TASKS TO PERFORM:
1: Answer these questions using the passage about Tiki Boyd's:
(a) Who designed Tiki Boyd's?
(b) What drink was the bar known for?
(c) Who designed the tiki lounge at the Heart o' Denver Motor Hotel?
2: Summarize the passage about Tiki Boyd's in two sentences.
3: Repeat the stretch of the passage about Tiki Boyd's from "Historically, site of" through "States of America.", word for word.

PASSAGE PROVIDED:
######

Tiki Boyd's was a tiki bar in Denver, Colorado in operation from 2005 to 2006. Experimental sound/noise musician Boyd Rice designed the bar, revamping the bar originally known as the East Coast Bar located in the Ramada Denver Downtown.  A tiki enthusiast, Rice provided art from his personal collection for the bar. Rice is also a tiki scholar, having written an essay for Martin McIntosh's book, Taboo: The Art of Tiki. Lorin Partridge, a friend of Rice, tended the bar, and the bar was known for a drink called a Bronze Serpent. The music was played exclusively from vinyl including records by Martin Denny and Arthur Lyman, also from Rice's collection.

Location

Historically, site of the Ramada in which Tiki Boyd's was located used to be the Heart o' Denver Motor Hotel (1960-1975), which featured a bar called the Tiki Bar. Eli Hedley, the man who popularized the beachcomber aesthetic, designed the tiki lounge at the motor hotel. The site is also historically noteworthy for being located on Colfax Avenue, the longest commercial street in the United States of America.

######

DATA SHOWN:
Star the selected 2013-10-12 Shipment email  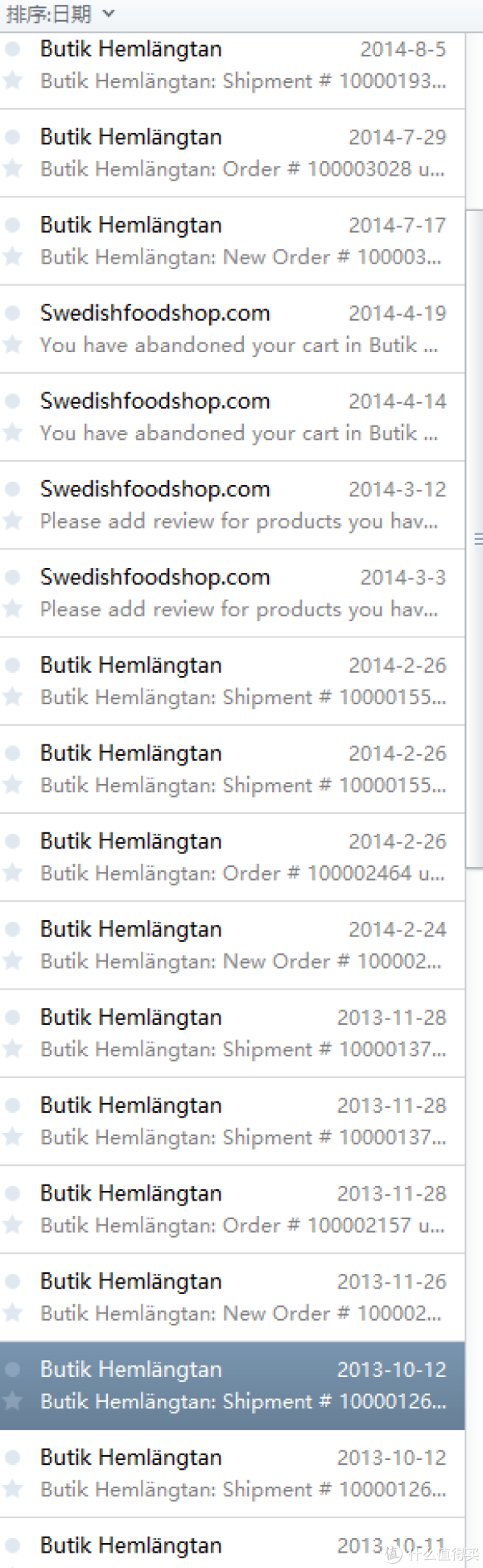click(x=12, y=1400)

######

EXERCISE ANSWERS:
1:
(a) Boyd Rice
(b) A Bronze Serpent
(c) Eli Hedley

2: Tiki Boyd's was a tiki bar in Denver, Colorado, open from 2005 to 2006. Boyd Rice designed it in the Ramada Denver Downtown and furnished it with art and vinyl records from his own collection, and the site was once the Heart o' Denver Motor Hotel, whose tiki lounge Eli Hedley designed.

3:
Historically, site of the Ramada in which Tiki Boyd's was located used to be the Heart o' Denver Motor Hotel (1960-1975), which featured a bar called the Tiki Bar. Eli Hedley, the man who popularized the beachcomber aesthetic, designed the tiki lounge at the motor hotel. The site is also historically noteworthy for being located on Colfax Avenue, the longest commercial street in the United States of America.